Task to complete =>
Give back all the records below, unaltered.
== Dataset records
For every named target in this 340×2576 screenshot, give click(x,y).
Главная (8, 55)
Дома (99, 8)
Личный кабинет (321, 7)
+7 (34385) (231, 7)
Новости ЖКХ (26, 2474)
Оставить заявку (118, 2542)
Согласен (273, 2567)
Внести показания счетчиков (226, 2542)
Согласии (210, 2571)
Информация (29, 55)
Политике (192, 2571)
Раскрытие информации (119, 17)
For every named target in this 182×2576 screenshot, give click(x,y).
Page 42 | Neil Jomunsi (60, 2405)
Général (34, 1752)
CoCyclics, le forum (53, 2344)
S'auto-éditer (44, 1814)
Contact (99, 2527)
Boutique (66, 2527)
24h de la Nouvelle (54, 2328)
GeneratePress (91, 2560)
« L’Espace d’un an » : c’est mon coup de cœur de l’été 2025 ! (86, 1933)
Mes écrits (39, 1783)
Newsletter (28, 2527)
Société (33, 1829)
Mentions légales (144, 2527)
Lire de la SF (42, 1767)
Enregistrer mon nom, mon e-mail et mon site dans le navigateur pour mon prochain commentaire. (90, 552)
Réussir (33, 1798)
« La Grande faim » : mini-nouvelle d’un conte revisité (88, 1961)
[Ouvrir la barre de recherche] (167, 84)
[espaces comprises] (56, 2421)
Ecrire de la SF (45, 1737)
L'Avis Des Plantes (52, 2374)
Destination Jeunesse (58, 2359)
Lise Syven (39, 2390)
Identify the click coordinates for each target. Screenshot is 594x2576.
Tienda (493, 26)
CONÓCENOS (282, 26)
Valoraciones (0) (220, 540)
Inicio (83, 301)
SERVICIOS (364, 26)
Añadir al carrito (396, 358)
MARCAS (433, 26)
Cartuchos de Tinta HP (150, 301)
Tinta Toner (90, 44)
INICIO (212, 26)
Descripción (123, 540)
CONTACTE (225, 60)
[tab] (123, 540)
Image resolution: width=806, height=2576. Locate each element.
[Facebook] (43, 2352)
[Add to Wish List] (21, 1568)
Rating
====
Task result =>
For every named target in this 340×2576 screenshot, give click(x,y).
Главная (8, 55)
Дома (99, 8)
Личный кабинет (321, 7)
+7 (34385) (231, 7)
Новости ЖКХ (26, 2474)
Оставить заявку (118, 2542)
Согласен (273, 2567)
Внести показания счетчиков (226, 2542)
Согласии (210, 2571)
Информация (29, 55)
Политике (192, 2571)
Раскрытие информации (119, 17)
For every named target in this 182×2576 screenshot, give click(x,y).
Page 42 | Neil Jomunsi (60, 2405)
Général (34, 1752)
CoCyclics, le forum (53, 2344)
S'auto-éditer (44, 1814)
Contact (99, 2527)
Boutique (66, 2527)
24h de la Nouvelle (54, 2328)
GeneratePress (91, 2560)
« L’Espace d’un an » : c’est mon coup de cœur de l’été 2025 ! (86, 1933)
Mes écrits (39, 1783)
Newsletter (28, 2527)
Société (33, 1829)
Mentions légales (144, 2527)
Lire de la SF (42, 1767)
Enregistrer mon nom, mon e-mail et mon site dans le navigateur pour mon prochain commentaire. (90, 552)
Réussir (33, 1798)
« La Grande faim » : mini-nouvelle d’un conte revisité (88, 1961)
[Ouvrir la barre de recherche] (167, 84)
[espaces comprises] (56, 2421)
Ecrire de la SF (45, 1737)
L'Avis Des Plantes (52, 2374)
Destination Jeunesse (58, 2359)
Lise Syven (39, 2390)
Identify the click coordinates for each target. Screenshot is 594x2576.
Tienda (493, 26)
CONÓCENOS (282, 26)
Valoraciones (0) (220, 540)
Inicio (83, 301)
SERVICIOS (364, 26)
Añadir al carrito (396, 358)
MARCAS (433, 26)
Cartuchos de Tinta HP (150, 301)
Tinta Toner (90, 44)
INICIO (212, 26)
Descripción (123, 540)
CONTACTE (225, 60)
[tab] (123, 540)
Image resolution: width=806, height=2576. Locate each element.
[Facebook] (43, 2352)
[Add to Wish List] (21, 1568)
Rating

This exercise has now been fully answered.